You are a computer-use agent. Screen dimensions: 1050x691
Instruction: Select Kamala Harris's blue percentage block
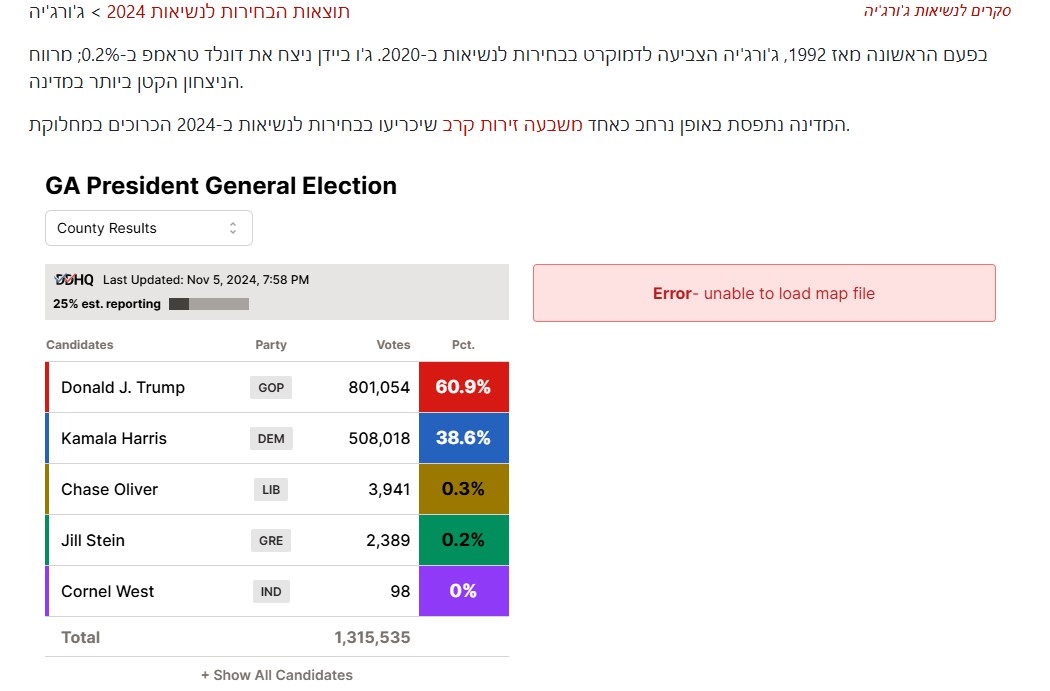click(463, 438)
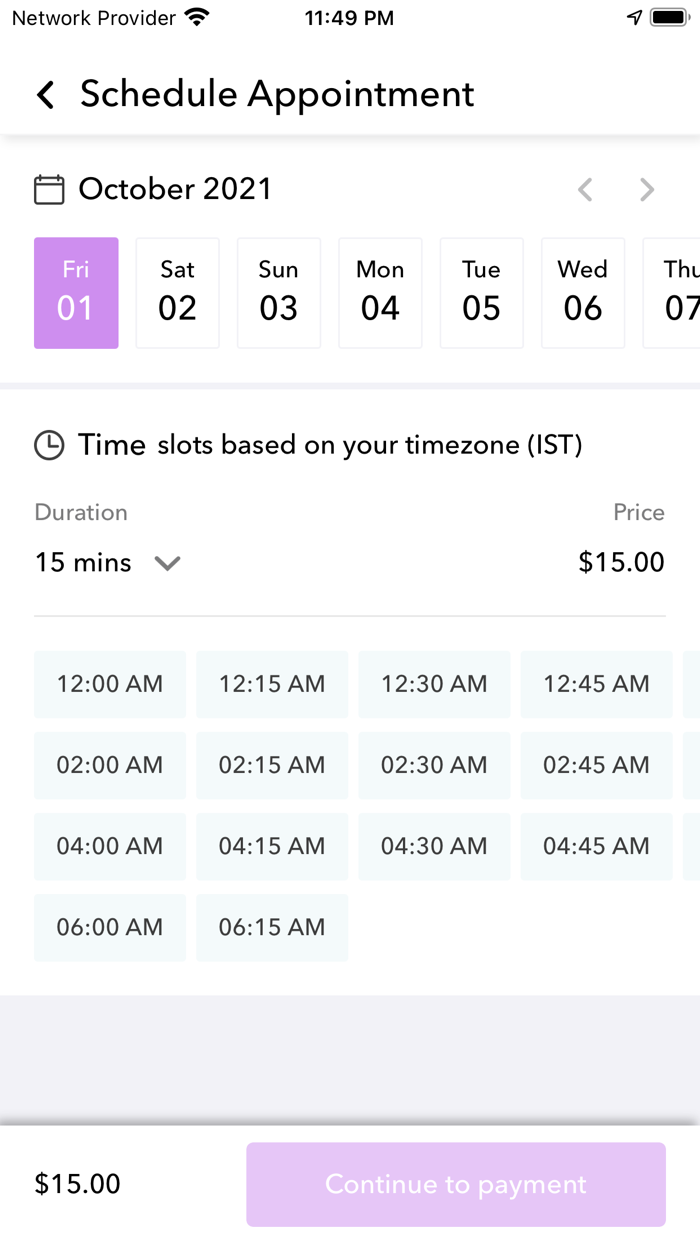Choose the 12:45 AM slot
The width and height of the screenshot is (700, 1244).
pos(596,684)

(PROMPT)
Without the pictures, give all of the entries above again exactly.

(REPLY TO THE EXERCISE)
You are a computer-use agent. Screen dimensions: 1050x691
Instruction: Select Kamala Harris's blue percentage block
click(463, 438)
Choose the 12:45 AM slot
The width and height of the screenshot is (700, 1244).
pos(596,684)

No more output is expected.